L’Egitto riapre per qualche ora il valico chiuso da un mese. Troppo poco per permettere il ritorno a casa di migliaia di palestinesi bloccati al Cairo e nel Sinai. La pioggia e il freddo intanto aggravano le condizioni di 100 mila abitanti di Gaza ai quali i bombardamenti israeliani hanno distrutto l’abitazione

 – IL MANIFESTO

Gerusalemme, 27 novembre 2014, Nena News - «Avevo programmato di viaggiare con mio figlio per due settimane, per dimenticare l’ultima guerra a Gaza. Ora stiamo affrontando una realtà altrettanto difficile. Dal 5 novembre siamo bloccati in una stanza d’albergo al Cairo… Mi manca mia figlia Zeina». É questo il racconto che qualche giorno fa Abu Abdallah Tafesh, un abitante di Gaza, ha fatto a una giornalista di al Monitor.

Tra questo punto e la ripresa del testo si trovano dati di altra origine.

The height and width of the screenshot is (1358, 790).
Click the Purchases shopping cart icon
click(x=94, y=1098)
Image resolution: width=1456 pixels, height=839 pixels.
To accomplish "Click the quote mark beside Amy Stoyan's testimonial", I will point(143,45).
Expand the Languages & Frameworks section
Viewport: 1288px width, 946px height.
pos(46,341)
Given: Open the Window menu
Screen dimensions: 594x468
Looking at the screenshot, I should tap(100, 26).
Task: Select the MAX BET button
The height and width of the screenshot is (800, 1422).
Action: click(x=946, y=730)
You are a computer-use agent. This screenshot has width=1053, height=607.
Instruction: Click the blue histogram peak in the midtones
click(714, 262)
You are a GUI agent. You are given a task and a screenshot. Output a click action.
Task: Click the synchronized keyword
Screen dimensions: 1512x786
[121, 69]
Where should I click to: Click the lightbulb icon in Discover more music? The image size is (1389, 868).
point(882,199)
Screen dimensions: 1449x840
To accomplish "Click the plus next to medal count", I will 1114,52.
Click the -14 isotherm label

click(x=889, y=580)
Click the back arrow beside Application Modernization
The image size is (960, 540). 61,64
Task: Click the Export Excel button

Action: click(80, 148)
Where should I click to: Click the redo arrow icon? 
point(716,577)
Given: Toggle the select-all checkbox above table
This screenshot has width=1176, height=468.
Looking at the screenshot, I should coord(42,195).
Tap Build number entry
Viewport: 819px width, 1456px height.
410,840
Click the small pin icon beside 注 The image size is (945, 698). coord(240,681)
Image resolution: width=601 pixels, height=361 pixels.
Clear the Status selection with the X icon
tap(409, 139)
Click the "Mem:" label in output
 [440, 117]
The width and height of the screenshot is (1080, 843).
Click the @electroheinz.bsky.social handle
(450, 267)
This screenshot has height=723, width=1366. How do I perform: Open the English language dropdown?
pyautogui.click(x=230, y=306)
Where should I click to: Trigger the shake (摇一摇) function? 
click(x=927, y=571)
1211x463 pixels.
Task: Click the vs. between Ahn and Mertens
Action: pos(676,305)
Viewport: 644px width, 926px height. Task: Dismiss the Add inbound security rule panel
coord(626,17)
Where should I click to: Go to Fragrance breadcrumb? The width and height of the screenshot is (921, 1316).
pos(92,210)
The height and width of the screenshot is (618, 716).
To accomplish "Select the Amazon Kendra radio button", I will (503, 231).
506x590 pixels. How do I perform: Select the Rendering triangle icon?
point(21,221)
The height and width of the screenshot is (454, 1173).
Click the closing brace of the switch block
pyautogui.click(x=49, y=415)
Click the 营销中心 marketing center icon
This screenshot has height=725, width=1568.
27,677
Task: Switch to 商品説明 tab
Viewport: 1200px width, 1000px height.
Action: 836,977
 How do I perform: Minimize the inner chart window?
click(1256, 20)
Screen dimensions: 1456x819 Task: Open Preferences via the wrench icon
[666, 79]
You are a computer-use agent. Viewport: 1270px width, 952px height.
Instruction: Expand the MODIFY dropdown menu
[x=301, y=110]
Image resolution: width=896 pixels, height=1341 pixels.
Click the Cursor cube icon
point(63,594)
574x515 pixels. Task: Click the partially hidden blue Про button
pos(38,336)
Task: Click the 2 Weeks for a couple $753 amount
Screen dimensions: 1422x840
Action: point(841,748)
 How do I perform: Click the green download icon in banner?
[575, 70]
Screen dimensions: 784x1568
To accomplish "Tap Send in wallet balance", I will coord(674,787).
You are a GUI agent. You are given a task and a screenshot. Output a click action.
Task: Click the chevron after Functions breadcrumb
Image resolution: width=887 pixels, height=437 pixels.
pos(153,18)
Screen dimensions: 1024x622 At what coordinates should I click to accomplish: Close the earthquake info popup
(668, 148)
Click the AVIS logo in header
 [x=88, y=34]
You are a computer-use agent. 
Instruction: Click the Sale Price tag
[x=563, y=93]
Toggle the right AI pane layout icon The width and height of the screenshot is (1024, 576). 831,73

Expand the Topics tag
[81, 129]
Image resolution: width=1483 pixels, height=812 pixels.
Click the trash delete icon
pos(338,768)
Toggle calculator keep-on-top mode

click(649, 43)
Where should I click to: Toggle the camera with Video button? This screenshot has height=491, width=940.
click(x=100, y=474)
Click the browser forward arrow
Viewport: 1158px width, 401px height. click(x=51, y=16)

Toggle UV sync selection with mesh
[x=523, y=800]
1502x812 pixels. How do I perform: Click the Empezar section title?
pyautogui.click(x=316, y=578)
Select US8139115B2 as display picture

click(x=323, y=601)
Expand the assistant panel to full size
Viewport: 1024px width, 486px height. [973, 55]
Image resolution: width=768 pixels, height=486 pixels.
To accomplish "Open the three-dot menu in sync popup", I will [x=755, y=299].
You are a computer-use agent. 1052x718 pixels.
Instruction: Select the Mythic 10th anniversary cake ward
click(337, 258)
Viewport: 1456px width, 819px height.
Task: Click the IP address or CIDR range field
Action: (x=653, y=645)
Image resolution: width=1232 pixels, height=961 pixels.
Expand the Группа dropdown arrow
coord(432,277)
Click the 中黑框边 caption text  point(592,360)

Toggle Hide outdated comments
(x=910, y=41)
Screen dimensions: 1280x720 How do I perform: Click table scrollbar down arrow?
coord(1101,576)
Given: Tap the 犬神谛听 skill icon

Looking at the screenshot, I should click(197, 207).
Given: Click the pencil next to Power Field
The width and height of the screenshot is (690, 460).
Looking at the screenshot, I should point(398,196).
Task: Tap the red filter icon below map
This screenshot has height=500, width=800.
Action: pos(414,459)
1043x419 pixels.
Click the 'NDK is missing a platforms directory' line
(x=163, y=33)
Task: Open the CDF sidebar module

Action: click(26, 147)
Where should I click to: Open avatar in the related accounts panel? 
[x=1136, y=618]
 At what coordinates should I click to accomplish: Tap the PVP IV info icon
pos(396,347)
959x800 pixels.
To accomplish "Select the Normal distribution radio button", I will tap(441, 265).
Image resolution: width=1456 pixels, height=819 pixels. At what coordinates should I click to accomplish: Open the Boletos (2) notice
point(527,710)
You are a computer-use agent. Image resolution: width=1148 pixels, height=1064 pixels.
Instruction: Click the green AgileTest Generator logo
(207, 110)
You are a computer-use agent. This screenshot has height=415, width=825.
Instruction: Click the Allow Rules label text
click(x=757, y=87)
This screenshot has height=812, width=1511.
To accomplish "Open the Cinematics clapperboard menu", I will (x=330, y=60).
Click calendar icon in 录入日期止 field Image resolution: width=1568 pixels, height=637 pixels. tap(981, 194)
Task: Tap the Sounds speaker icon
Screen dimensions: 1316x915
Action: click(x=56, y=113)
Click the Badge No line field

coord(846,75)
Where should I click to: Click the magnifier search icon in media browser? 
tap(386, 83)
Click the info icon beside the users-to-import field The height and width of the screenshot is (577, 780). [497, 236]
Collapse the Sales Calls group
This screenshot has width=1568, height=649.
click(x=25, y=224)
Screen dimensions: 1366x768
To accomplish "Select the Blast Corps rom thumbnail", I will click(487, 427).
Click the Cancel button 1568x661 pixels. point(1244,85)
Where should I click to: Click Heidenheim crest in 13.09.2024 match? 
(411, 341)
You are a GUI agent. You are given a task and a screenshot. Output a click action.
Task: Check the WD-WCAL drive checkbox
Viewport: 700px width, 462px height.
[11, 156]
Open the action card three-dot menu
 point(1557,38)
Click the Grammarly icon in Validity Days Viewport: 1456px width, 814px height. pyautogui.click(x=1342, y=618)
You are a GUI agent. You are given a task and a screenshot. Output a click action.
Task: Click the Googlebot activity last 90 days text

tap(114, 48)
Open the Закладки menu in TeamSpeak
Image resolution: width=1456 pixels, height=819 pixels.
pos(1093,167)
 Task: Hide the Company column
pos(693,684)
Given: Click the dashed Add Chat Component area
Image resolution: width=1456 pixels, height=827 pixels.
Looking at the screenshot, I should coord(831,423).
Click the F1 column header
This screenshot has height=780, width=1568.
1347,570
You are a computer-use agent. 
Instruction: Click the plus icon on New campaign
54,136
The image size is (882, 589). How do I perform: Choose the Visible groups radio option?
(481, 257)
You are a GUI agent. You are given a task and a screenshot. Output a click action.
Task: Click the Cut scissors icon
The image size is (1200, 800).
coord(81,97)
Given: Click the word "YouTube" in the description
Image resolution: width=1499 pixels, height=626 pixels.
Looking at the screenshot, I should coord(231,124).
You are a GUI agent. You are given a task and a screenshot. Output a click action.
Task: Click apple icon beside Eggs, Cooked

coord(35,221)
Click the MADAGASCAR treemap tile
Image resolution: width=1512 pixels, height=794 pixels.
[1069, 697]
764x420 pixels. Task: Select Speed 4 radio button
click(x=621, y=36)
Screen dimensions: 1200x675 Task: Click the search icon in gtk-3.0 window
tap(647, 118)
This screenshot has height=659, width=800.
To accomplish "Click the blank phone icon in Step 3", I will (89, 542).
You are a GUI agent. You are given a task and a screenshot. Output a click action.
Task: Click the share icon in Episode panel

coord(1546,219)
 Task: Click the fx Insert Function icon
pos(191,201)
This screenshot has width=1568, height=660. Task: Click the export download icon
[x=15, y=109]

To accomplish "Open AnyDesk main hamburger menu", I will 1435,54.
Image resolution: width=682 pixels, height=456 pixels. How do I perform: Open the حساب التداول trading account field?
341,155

Una storia amara simile a quella che potrebbero dirci i 3500 palestinesi, secondo stime prudenti, 6000 secondo altri dati, bloccati al Cairo, a El Arish e in altre località da circa un mese, da quando gli egiziani hanno ordinato la chiusura del valico di Rafah in risposta a un attentato (33 soldati uccisi) compiuto il 24 ottobre nel Sinai da Ansar Beit al Maqdes, una formazione jihadista affiliata allo Stato Islamico (Isis). Attentato che, sostiene il regime del presidente Abdul Fattah al Sisi, sarebbe stato concepito nella Striscia di Gaza.